__Extracted records__.

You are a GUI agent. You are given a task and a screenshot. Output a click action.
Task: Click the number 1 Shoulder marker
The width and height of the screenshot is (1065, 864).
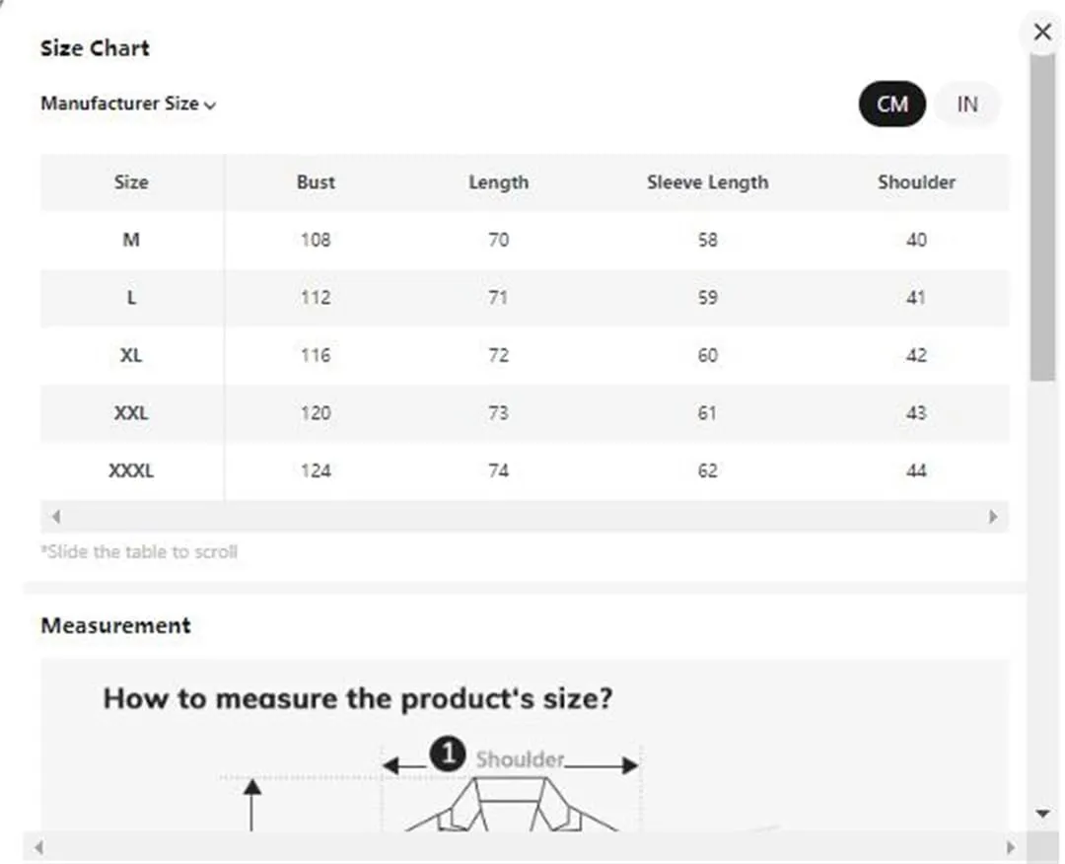[x=448, y=754]
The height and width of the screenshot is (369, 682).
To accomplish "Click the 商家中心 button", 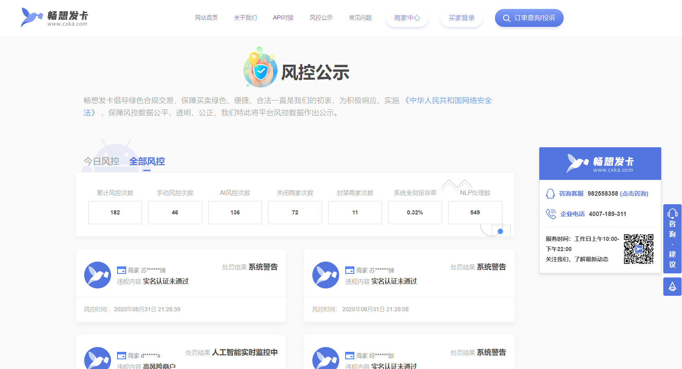I will tap(407, 18).
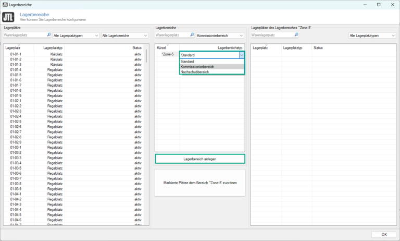This screenshot has width=400, height=241.
Task: Click Markierte Plätze dem Bereich zuordnen button
Action: (x=199, y=183)
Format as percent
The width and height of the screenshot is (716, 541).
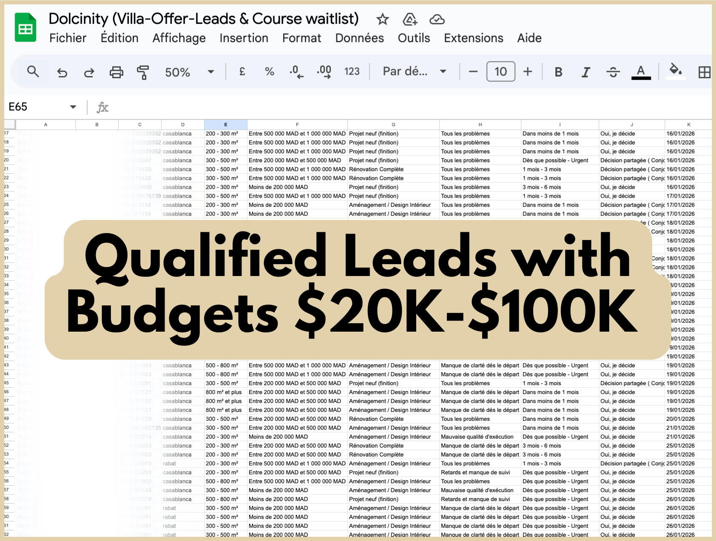(269, 71)
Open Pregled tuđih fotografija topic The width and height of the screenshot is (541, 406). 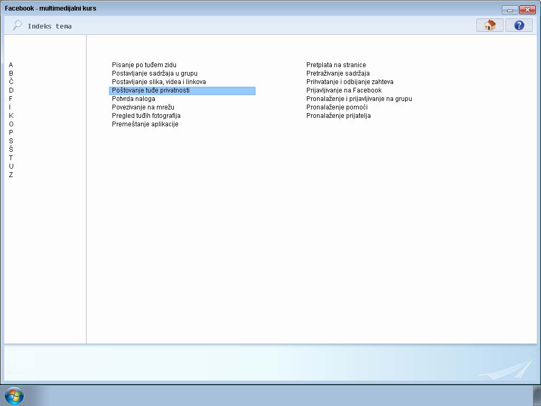coord(146,116)
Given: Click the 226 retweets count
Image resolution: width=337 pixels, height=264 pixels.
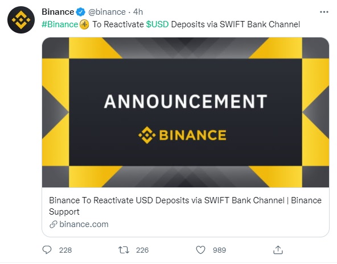Looking at the screenshot, I should coord(142,250).
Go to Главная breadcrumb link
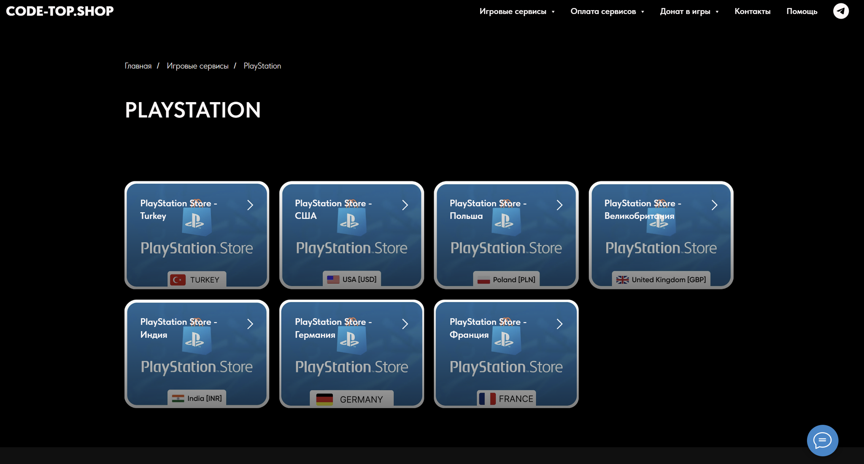The image size is (864, 464). click(x=138, y=66)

__Written instruction__. Can you repeat the items verbatim, starting at the line that contains "Given: Click the 226 retweets count" and ending at the last line of the items, with the pictures left out?

__Response below__.
Given: Click the 226 retweets count
Image resolution: width=337 pixels, height=264 pixels.
Looking at the screenshot, I should coord(142,250).
Go to Главная breadcrumb link
The image size is (864, 464). click(x=138, y=66)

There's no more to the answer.